Ev Fisher

Profile
- Positions: Fullback, end

Personal information
- Born: March 1, 1914 Napa, California, U.S.
- Died: December 16, 1963 (age 49) San Carlos, California, U.S.
- Listed height: 5 ft 11 in (1.80 m)
- Listed weight: 205 lb (93 kg)

Career information
- High school: Santa Rose (CA)
- College: Santa Clara

Career history
- Chicago Cardinals (1938-1939); Pittsburgh Steelers (1940);
- Stats at Pro Football Reference

= Ev Fisher =

American football player (1914–1963)

Everett Earl "King" Fisher (March 1, 1914 - December 16, 1963) was an American football player.

A native of Napa, California, he attended Santa Rosa High School and played college football for Santa Clara. He played for the 1936 and 1937 Santa Clara Broncos football teams that compiled a combined record of 17–1, including victories in back to back Sugar Bowl games. He then played professional football in the National Football League (NFL) for the Chicago Cardinals in 1938 and 1939, and for the Pittsburgh Steelers in 1940. He appeared in 26 NFL games as a blocking back and end.

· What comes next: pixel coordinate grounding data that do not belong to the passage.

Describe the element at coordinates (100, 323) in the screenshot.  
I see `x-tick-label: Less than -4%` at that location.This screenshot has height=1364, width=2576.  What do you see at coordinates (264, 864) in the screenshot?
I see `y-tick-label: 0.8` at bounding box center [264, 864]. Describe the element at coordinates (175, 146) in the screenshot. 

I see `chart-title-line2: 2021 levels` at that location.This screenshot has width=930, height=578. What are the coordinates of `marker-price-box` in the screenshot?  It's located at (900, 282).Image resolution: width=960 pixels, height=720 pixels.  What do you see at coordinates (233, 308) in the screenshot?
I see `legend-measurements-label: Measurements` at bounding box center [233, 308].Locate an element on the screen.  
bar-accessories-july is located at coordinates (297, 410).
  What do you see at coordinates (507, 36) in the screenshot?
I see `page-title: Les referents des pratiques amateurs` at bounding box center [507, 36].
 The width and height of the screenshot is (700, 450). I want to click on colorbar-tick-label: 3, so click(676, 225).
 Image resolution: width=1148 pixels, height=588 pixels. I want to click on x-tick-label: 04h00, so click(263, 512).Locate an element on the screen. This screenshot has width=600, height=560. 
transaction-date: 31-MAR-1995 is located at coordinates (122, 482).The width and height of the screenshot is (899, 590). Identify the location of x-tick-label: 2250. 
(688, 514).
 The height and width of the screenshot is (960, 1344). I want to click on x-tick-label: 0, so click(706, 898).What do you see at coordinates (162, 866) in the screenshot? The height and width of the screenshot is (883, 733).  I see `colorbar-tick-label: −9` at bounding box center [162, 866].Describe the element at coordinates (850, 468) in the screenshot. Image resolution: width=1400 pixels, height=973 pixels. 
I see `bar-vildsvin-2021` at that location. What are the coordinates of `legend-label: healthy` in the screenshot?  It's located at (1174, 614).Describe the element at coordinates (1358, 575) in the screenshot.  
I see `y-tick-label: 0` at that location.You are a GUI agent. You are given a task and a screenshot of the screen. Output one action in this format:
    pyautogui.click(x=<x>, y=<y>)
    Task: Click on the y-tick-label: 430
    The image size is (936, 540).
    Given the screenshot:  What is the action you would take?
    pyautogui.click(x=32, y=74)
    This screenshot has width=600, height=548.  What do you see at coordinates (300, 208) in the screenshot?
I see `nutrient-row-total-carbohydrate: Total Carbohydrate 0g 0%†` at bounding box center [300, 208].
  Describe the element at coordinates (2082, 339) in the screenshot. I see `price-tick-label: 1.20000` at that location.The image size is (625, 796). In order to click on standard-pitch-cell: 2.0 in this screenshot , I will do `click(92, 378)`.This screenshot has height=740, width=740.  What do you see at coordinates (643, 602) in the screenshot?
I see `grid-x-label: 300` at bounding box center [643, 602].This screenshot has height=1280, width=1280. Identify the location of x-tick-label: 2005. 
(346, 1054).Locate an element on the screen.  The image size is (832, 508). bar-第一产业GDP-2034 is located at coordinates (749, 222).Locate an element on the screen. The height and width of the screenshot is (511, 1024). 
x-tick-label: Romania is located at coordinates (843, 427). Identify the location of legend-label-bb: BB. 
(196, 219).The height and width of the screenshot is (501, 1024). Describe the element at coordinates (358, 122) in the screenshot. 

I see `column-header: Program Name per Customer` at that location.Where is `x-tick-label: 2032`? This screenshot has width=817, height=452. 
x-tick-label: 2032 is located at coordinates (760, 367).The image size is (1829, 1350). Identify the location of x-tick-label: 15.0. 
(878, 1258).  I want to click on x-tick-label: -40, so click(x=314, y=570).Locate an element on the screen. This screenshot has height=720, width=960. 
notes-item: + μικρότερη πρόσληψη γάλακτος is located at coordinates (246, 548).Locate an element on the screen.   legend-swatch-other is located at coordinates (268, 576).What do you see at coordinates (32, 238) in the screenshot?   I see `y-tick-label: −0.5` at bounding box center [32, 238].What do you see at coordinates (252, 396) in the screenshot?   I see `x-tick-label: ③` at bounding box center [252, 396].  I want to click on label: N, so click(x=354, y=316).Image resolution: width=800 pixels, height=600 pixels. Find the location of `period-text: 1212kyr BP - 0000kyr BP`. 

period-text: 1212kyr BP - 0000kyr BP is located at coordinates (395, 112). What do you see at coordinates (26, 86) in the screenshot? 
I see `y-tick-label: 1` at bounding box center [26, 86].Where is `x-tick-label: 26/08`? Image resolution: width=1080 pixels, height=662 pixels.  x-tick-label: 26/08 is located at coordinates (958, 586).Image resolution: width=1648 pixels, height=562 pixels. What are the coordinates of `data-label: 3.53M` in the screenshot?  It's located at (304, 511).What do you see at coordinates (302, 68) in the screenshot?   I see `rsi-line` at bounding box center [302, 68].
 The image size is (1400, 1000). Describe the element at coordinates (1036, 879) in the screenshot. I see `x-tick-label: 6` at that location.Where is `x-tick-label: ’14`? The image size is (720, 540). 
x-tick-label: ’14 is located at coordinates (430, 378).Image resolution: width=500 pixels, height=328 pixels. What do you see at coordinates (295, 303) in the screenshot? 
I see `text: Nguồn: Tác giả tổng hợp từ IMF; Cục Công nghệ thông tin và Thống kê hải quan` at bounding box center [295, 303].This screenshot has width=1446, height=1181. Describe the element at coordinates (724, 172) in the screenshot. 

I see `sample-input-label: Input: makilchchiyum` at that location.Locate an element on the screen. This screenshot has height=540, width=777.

After his playing career ended, Fisher studied education at Redlands University and became a teacher. In 1943, he was hired as the coach of the Honolulu Bears in the Hawaii Senior Football League. He continued as head coach at Honolulu through the end of October 1943.

Fisher died in 1963 at age 47 of an apparent heart attack at his home in San Carlos, California.